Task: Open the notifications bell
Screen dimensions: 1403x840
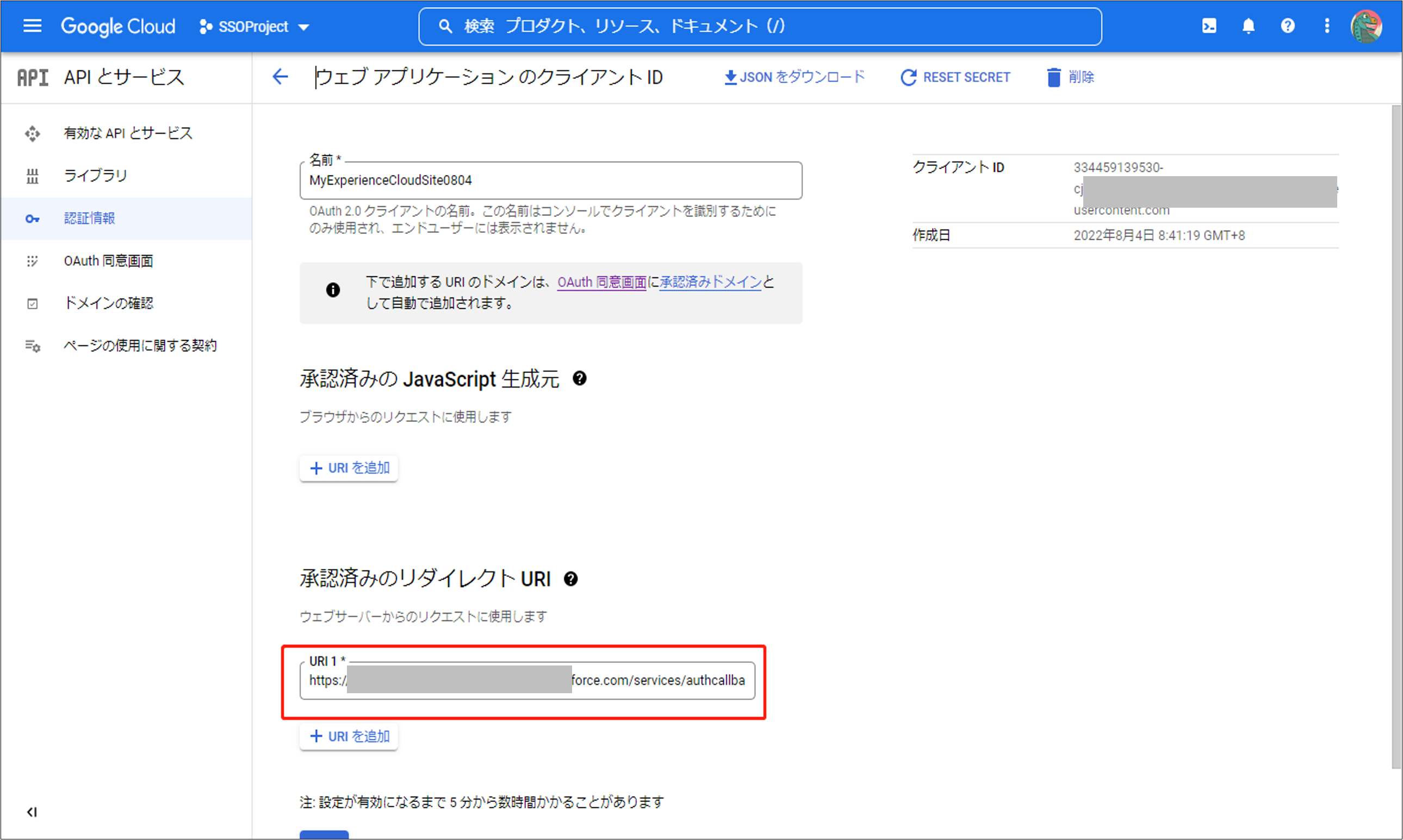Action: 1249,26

--------------------

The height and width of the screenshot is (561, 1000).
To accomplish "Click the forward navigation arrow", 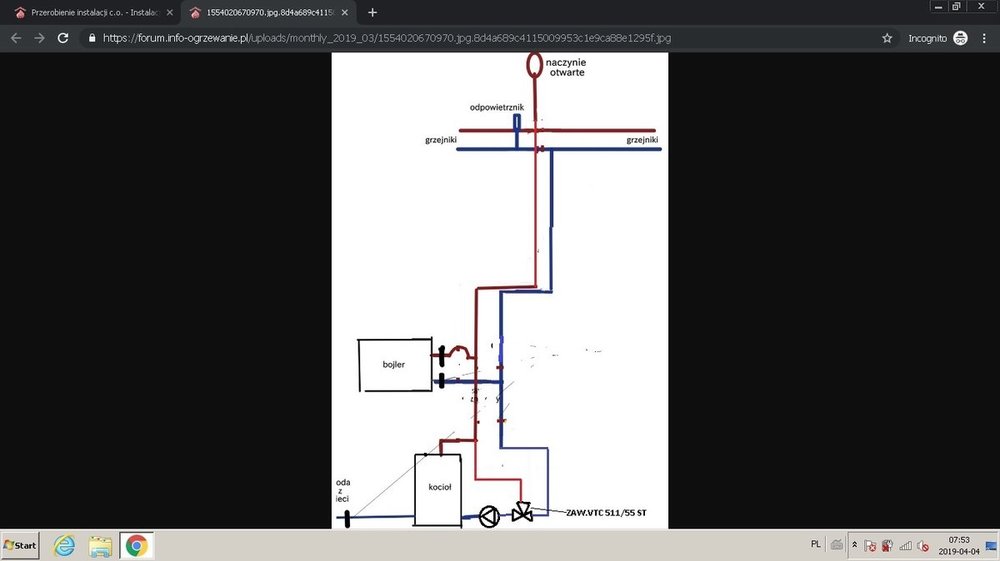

--------------------

> DO THIS
Repeat the lines of the entries above starting at the line containing "The height and" and ending at the line containing "the forward navigation". Leave the pictures out of your reply.

> OUTPUT
The height and width of the screenshot is (561, 1000).
To accomplish "Click the forward navigation arrow", 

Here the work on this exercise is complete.